>> BEGIN SOURCE

Moving away from Omeka gave us the freedom to take the Kinolab concept back to the data modeling phase and define a database backend specifically for our project. We were able to implement the user interface collaboratively, module by module, with all team members, which helped flush out additional requirements and desirable features in easy-to-regulate advances. The system we ended up building used many of the same tools as Omeka.
The system requirements for Kinolab read much like those for Omeka and include a Linux operating system, Apache HTTP server, MySQL, and PHP scripting language.
Perhaps the most significant change that we made in the move from Omeka to a platform of our own design concerns metadata collection. In the first, Omeka-based implementation of Kinolab, project curators manually gathered informational metadata for films and series from IMDb.com and physical DVDs, subsequently uploading that metadata into Omeka's back end as part of a labor-intensive curatorial workflow. We eventually understood the project to be less about collecting media data than about aggregating annotations in service of film language analysis. We recognized that, if we were to continue attempting to collect and store all of the significant metadata describing films and series ourselves, we would be spending considerable energy duplicating efforts that existed elsewhere. This realization led us to partner with a third party, TMDb (The Movie Database) to handle the project's general metadata needs. For our new Kinolab implementation, we do store some descriptive data particular to the project in order to seed our search interface, but for the most part we rely on TMDb to be the actual source data and direct our users to that source whenever possible, enabling us to focus more narrowly on clip annotation.
Unlike IMDb, TMDb has a clear message of open access and excellent documentation. In
testing, it offered as much and sometimes more information than one could access on IMDb.

>> END SOURCE

__EXERCISE OBJECTIVE__:
Rewrite the Kinolab text from "Moving away from" up to and including "PHP scripting language.", swapping "user interface" for "front end". These records have no connection to the text about Kinolab.

>> BEGIN ITEMS

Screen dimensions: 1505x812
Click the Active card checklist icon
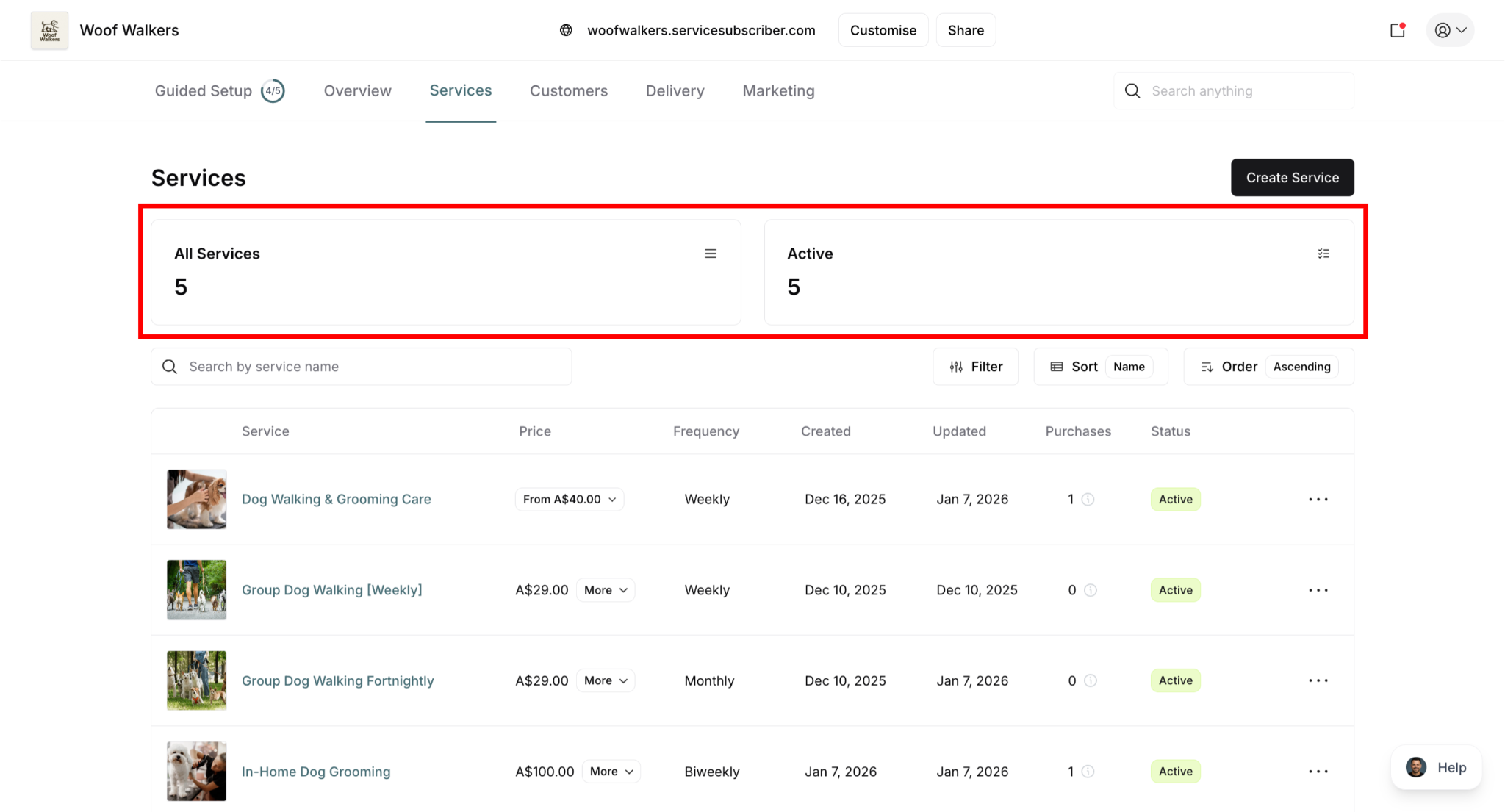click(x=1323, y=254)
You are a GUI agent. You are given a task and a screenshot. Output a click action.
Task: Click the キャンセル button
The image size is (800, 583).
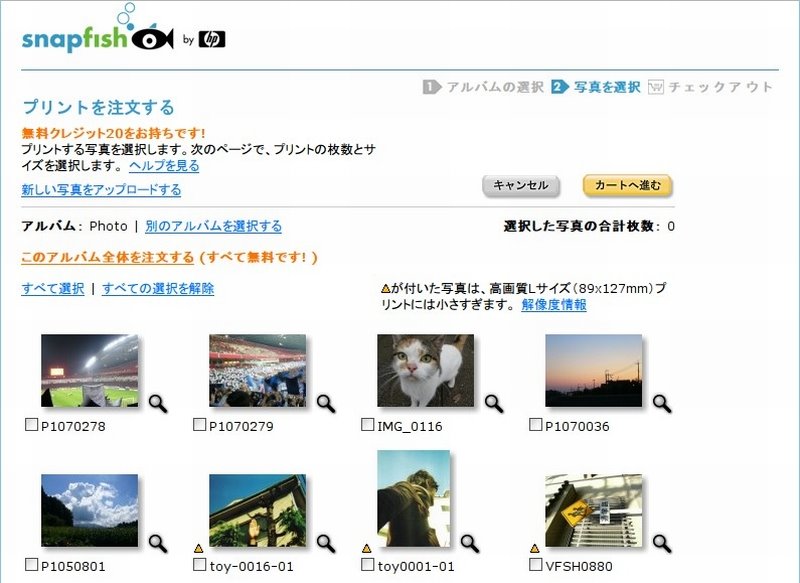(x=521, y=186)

>> END ITEMS

__OUTPUT OF THE TASK__:
Moving away from Omeka gave us the freedom to take the Kinolab concept back to the data modeling phase and define a database backend specifically for our project. We were able to implement the front end collaboratively, module by module, with all team members, which helped flush out additional requirements and desirable features in easy-to-regulate advances. The system we ended up building used many of the same tools as Omeka.
The system requirements for Kinolab read much like those for Omeka and include a Linux operating system, Apache HTTP server, MySQL, and PHP scripting language.